Possible confusing explanation. Picture a 2x6 stud nailed to the backside of the 4x6, on the 4x side, resting on the 2x6 bottom plate. It will stick out the back 2" behind the 2x4 end stud wall. Face nail it through the 2x4 left side (the right side is face nailed to the end 2x6 already holding the walls together. 
Just as it sits, put a 2x6 stud in the 2x6 wall right behind the 4x6 and 2x4 next to it, tying them together. Nail the 2x6 to the post first before the plates.

Gary


----------



## Fire4Effect (Jul 29, 2008)

GBR in WA said:


> Possible confusing explanation. Picture a 2x6 stud nailed to the backside of the 4x6, on the 4x side, resting on the 2x6 bottom plate. It will stick out the back 2" behind the 2x4 end stud wall. Face nail it through the 2x4 left side (the right side is face nailed to the end 2x6 already holding the walls together.
> Just as it sits, put a 2x6 stud in the 2x6 wall right behind the 4x6 and 2x4 next to it, tying them together. Nail the 2x6 to the post first before the plates.
> 
> Gary



Gary,

Thank you again for suggesting a solution. I understand the first part of what you are suggesting, but there is no way to face nail the 2x4 to the 2x6 nailed to the 4x6 unless I remove the exterior stucco and sheathing.

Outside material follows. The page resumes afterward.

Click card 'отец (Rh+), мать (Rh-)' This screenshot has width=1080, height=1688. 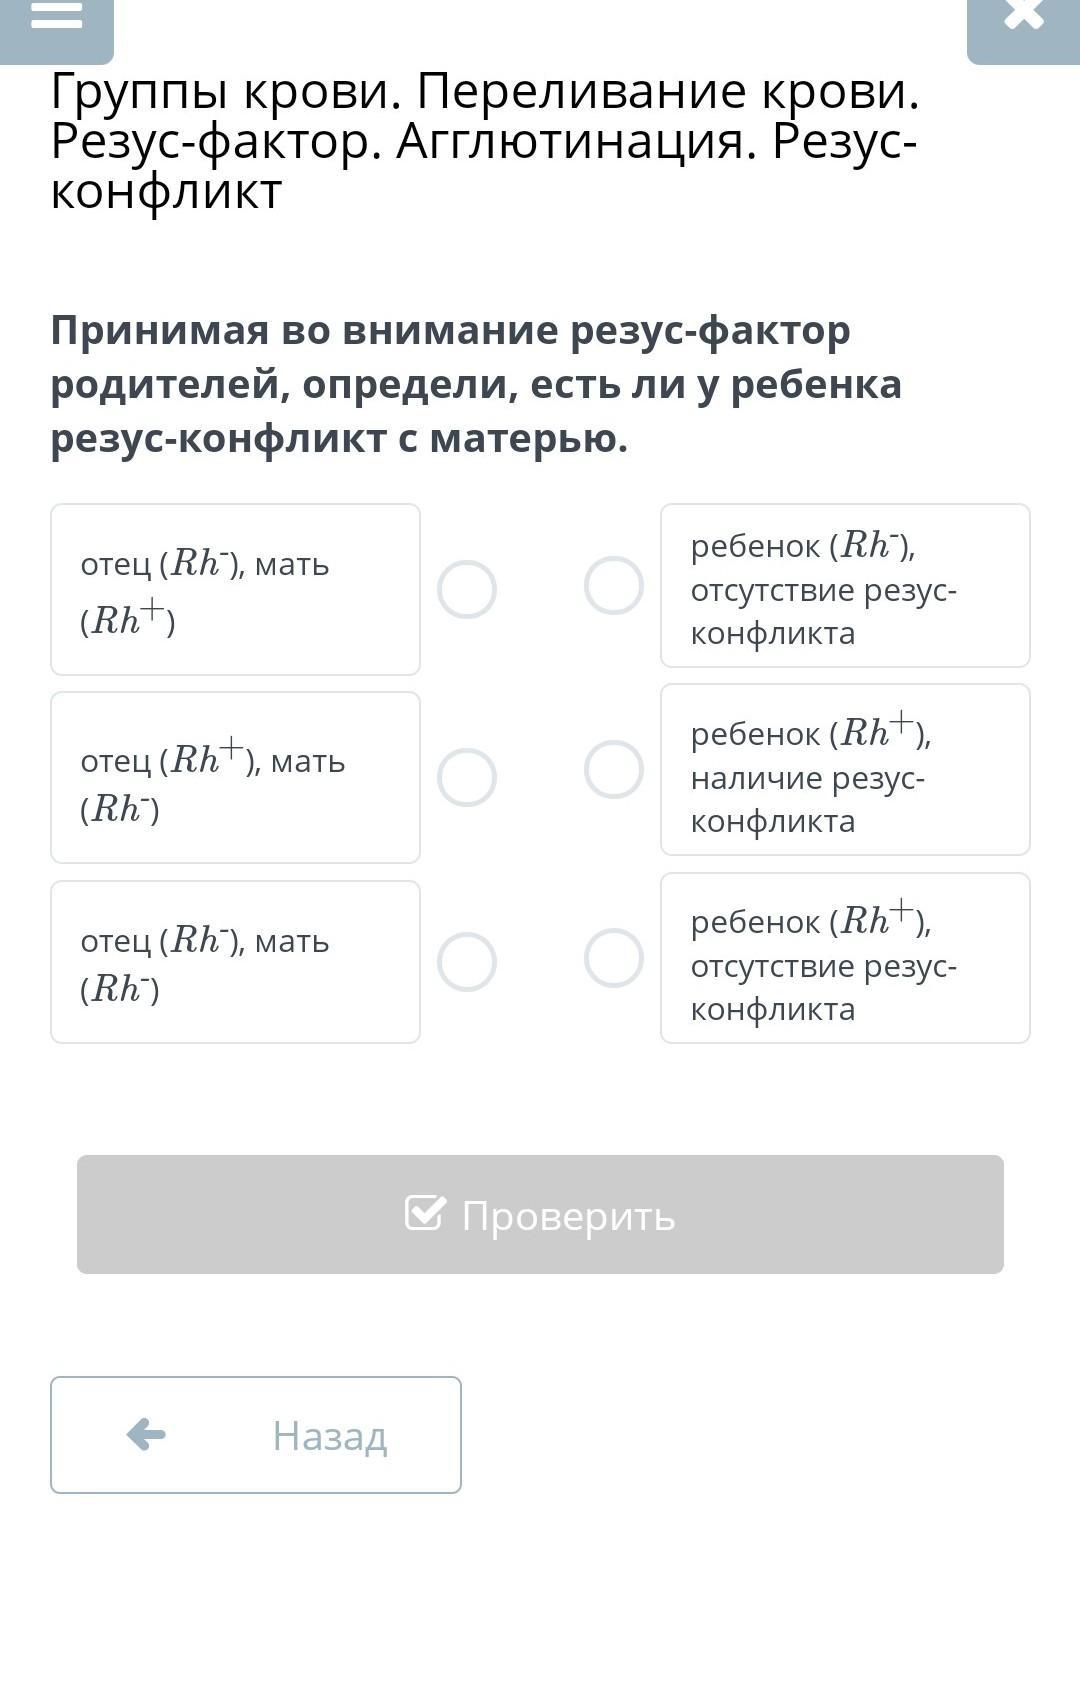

The last part _“__Just as it sits, put a 2x6 stud in the 2x6 wall right behind the 4x6 and 2x4 next to it, tying them together. Nail the 2x6 to the post first before the plates.”_ I just can’t picture.

Howard


----------



## Joe Carola (Apr 14, 2006)

Fire4Effect said:


> We had a contractor install a new Anderson sliding door 4 years ago and I remember him telling me he had to trim the studs to allow the door to fit in the rough opening. Currently we are remodeling our downstairs and removed the drywall and were surprised to see only single 1” wide jack studs supporting the 4x12 header above the door. There is a large second floor master bath with a mudded tile floor and a large two-person tub directly above that cantilevers out the back. I ran a string and the center of the two top plates deflects almost a 1/2” over a 6’ span in the middle. The load on this header must be substantial and even single unripped 2x4 jack studs would be insufficient for the load
> 
> 
> 
> ...


Did you have permits and inspections 4 years ago?


----------



## Fire4Effect (Jul 29, 2008)

Joe Carola said:


> Did you have permits and inspections 4 years ago?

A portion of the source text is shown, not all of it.